What a day for a daydream,
John Sebastian was singing,
custom made for a day-dreamin’ boy.
    “Daydream,” Sandy said. He liked the sound of it. It was frivolous, fun, something you weren’t supposed to do but did anyhow. “Daydream,” he said to the Mazda, “get a move on. We got us a date with a gopher in New Jersey.” He pressed down on the accelerator, and the speed began to climb.

FOUR
    Look at the sky turning hellfire red/
Somebody’s house is burning down, down, down
    S andy hated the New Jersey Turnpike with a hatred that passed all understanding. It was a bitch of a road, always lousy with traffic, and it cut through some of the most ghastly country this side of Cleveland, a stinking no man’s land of sanitary landfills, oil refineries, auto graveyards, and hazardous waste dumps. The road was shrouded in a perpetual grayish haze with its own distinctive odor, a miasma of carbon monoxide, diesel exhaust, and malignant chemicals, and a whiff of it was enough to evoke old fears in Sandy.

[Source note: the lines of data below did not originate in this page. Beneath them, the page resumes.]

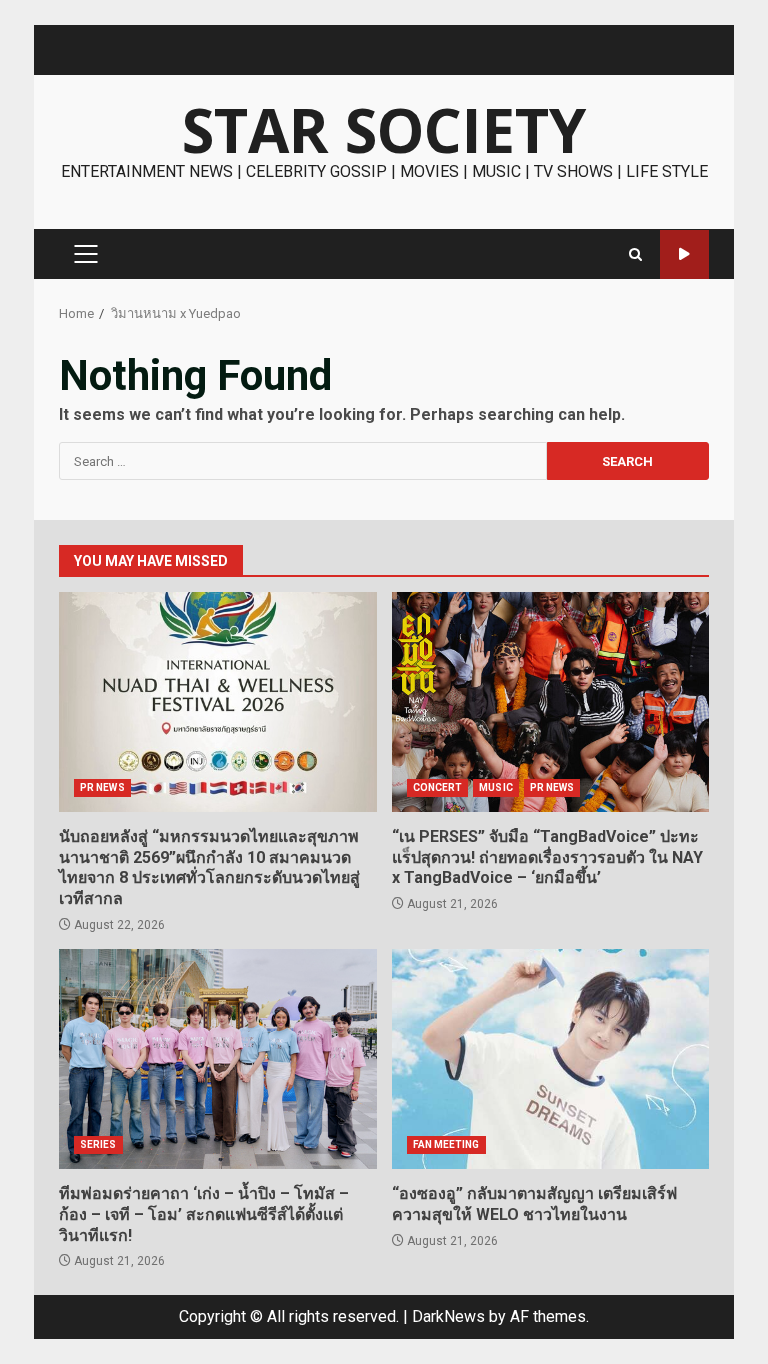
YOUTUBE (684, 254)
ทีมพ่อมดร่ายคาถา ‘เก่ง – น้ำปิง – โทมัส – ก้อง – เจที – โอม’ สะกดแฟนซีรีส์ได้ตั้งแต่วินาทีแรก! (218, 1059)
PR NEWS (102, 787)
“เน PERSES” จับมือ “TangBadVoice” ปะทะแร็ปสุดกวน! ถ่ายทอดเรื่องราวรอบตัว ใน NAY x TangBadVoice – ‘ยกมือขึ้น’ (551, 702)
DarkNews (448, 1316)
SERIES (98, 1144)
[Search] (635, 254)
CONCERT (438, 787)
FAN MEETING (446, 1144)
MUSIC (496, 787)
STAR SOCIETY (384, 130)
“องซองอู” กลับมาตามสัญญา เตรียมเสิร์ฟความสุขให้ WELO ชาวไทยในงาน (551, 1059)
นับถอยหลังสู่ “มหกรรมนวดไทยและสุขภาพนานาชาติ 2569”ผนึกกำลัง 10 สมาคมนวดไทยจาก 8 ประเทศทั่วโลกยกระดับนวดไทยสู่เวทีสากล (218, 702)
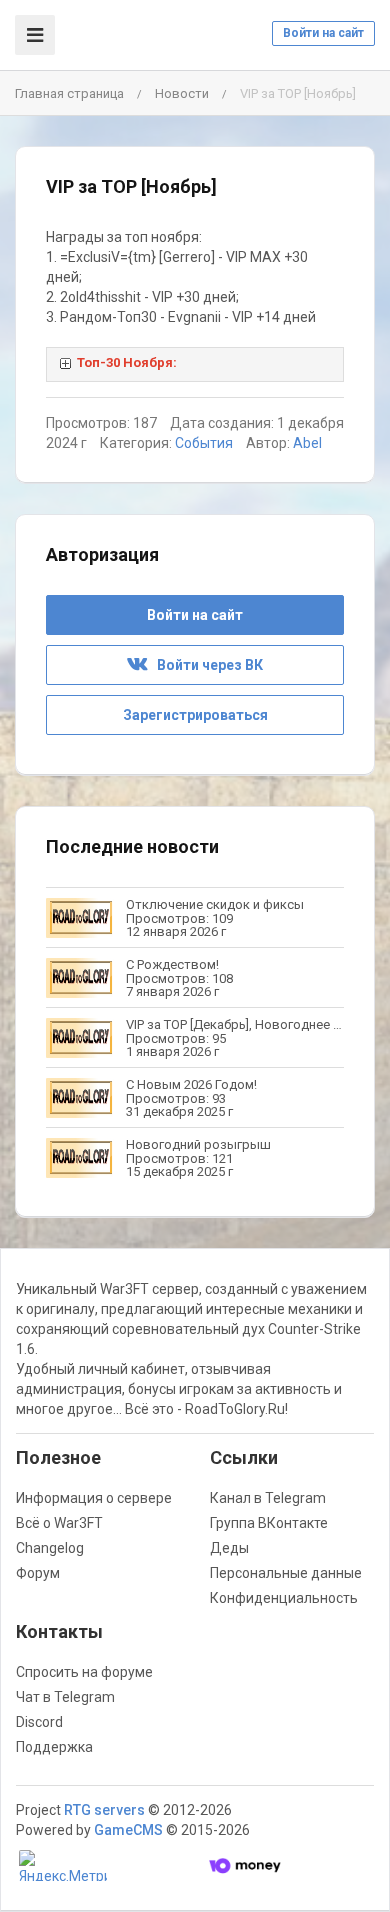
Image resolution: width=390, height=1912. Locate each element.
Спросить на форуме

    In the old days, he’d gotten busted on the turnpike more than once, cited for fictitious traffic violations, and searched for drugs. The turnpike cops had been as bitterly anti-freak as any in the country, and they used to lie in wait for hippies and longhairs and go after them with an almost crazed zeal. If your car had the wrong sort of bumper stickers, you were in trouble on the Jersey Turnpike, and driving that road in the Hogmobile, with its spray of McCarthy daisies, had been like declaring open season on yourself.
    Now all that was long past. Daydream was respectably expensive and entirely flowerless, and the old hostilities had waned, yet something about the road still unnerved Sandy. The very smell of it made him think of flashing lights in his rearview mirror, of tear gas, of narcs and bloody nightsticks and Richard Milhous Nixon.

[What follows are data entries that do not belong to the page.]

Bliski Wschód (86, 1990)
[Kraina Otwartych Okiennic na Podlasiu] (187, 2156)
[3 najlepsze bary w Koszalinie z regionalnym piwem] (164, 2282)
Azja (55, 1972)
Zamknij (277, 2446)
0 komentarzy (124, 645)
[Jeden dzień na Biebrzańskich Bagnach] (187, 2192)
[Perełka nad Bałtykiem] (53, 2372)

    Even the turnpike food gave him indigestion. It was a relief to turn off for Camden.
    The Gopher Hole sat on a major feeder road, less than a mile from the turnpike entrance ramp. From the outside, it was an ugly place, all cinderblocks and green aluminum siding, neon tubing on the roof spelling out its name, a cardboard sign filling up the only large window. The sign said LIVE MUSIC . Though the building was big enough, it looked small, surrounded by the vast empty expanse of its asphalt parking lot. Sandy pulled Daydream into a slot near the door, between a black Stingray of ancient vintage and a trim little Toyota. They were the only cars in attendance. He climbed out, stretched, slung his jacket over a shoulder, and went on in.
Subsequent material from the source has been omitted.